The conversation started out innocent enough, but slowly the doubt and my feelings for them came to the foreground. I told them flat out my concerns that I posted here recently. Eventually, I had to stop myself, apologizing at least three times, having lost myself to the doubt. Josh said that he doesn't think there is a way to change my mind, to make me believe they are for real. I know better. I know he is smarter than me and knows how to fix things. He just won't act on it for whatever reasons he may have.
With that out in the open, you would think that would be the end of it. I frustrated the hell out of Josh, and if all goes like it has been, that should have been that. Surprisingly, it wasn't.
I asked Josh one question to prevent me from losing it again: Was I missed? Apparently, I was missed by nearly everyone. In one fashion or another, I would come up in conversation. They wondered what the hell happened to me. They thought that since I've been gone for so long from AIM that the screen name was probably deleted. Same thing for the e-mail address I gave them. Ironically, they didn't check this place, or they would have known what the deal was with me for the last few years.
Even now while I time this, the idea that they actually missed me when I could have sworn the didn't give a damn about me just feels awkward. I like the fact that I made such an impression on them to the point where after this long they miss me, but I've never really been missed by anyone. At least anyone that I put emotion towards. It's a new sensation that my lonely mind is having a hard time grasping. The attention whore, however, loves it and is living it up right now.
The conversation then pretty much came to an end as abruptly as it started. As usual, Josh had business to tend to, but he made sure to tell me to IM one of the others if I see them online. Provided they don't IM me first when they see me. I wished him a Merry Christmas, and with that, he signed out.
In looking back at this, I really wish my emotions and doubt didn't manifest in the way they did. I can't help feel like I insulted him when all he wanted to do was just say hello and catch up. But, this is Josh I was talking to. For someone that used to be so animate about not liking me to say that he has no grudge against me seems out of character to me.

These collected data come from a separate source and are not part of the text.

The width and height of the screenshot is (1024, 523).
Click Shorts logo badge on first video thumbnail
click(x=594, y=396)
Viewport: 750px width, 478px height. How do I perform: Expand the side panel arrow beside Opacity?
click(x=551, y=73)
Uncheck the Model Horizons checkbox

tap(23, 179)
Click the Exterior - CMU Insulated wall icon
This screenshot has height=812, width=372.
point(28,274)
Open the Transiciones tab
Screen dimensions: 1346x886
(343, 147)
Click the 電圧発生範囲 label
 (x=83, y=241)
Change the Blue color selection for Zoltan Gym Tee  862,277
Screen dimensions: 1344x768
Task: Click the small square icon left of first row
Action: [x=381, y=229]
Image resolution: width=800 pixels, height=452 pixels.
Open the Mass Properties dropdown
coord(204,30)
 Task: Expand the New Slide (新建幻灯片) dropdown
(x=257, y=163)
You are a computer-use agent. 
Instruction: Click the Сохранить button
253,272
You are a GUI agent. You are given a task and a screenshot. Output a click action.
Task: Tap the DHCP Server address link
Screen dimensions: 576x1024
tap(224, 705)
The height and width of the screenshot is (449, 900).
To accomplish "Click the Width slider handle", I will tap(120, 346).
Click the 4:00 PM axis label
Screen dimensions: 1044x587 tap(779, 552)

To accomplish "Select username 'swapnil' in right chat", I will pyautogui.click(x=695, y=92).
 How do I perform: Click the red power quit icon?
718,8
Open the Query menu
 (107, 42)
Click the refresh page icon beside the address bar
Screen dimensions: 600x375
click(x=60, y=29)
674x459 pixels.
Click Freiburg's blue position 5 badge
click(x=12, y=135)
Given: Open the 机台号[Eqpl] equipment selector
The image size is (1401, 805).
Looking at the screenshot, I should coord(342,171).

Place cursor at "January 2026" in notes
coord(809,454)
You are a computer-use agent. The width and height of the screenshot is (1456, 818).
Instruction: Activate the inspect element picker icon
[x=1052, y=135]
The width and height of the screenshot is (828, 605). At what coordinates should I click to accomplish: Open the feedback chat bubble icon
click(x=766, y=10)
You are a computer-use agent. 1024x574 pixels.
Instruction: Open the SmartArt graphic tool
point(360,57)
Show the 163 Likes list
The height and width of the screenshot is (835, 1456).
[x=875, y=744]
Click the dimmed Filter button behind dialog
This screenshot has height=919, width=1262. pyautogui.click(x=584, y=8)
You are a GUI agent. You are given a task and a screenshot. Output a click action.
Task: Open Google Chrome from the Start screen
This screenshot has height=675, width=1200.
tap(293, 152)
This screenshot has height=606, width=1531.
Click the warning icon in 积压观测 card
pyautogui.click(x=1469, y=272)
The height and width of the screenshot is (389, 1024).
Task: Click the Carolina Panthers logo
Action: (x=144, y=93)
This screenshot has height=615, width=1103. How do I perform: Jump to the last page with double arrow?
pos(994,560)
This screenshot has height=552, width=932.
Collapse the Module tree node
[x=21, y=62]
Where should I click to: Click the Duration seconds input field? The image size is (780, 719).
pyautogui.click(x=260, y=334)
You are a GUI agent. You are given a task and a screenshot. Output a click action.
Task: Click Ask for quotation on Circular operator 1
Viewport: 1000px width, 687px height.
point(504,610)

Then again, it has been a long time since I talked to him, so who knows what changes may have happened. Maybe that Golden Heart Dan told me about is now being worn on Josh's sleeve.
Now that I think about it, I wish I went about the conversation another way. Confronting Josh like that was completely uncalled for and rude. Stupid emotions, why is it you have to get in the way all the time just because I'm an artist? Where is my common sense when I need it?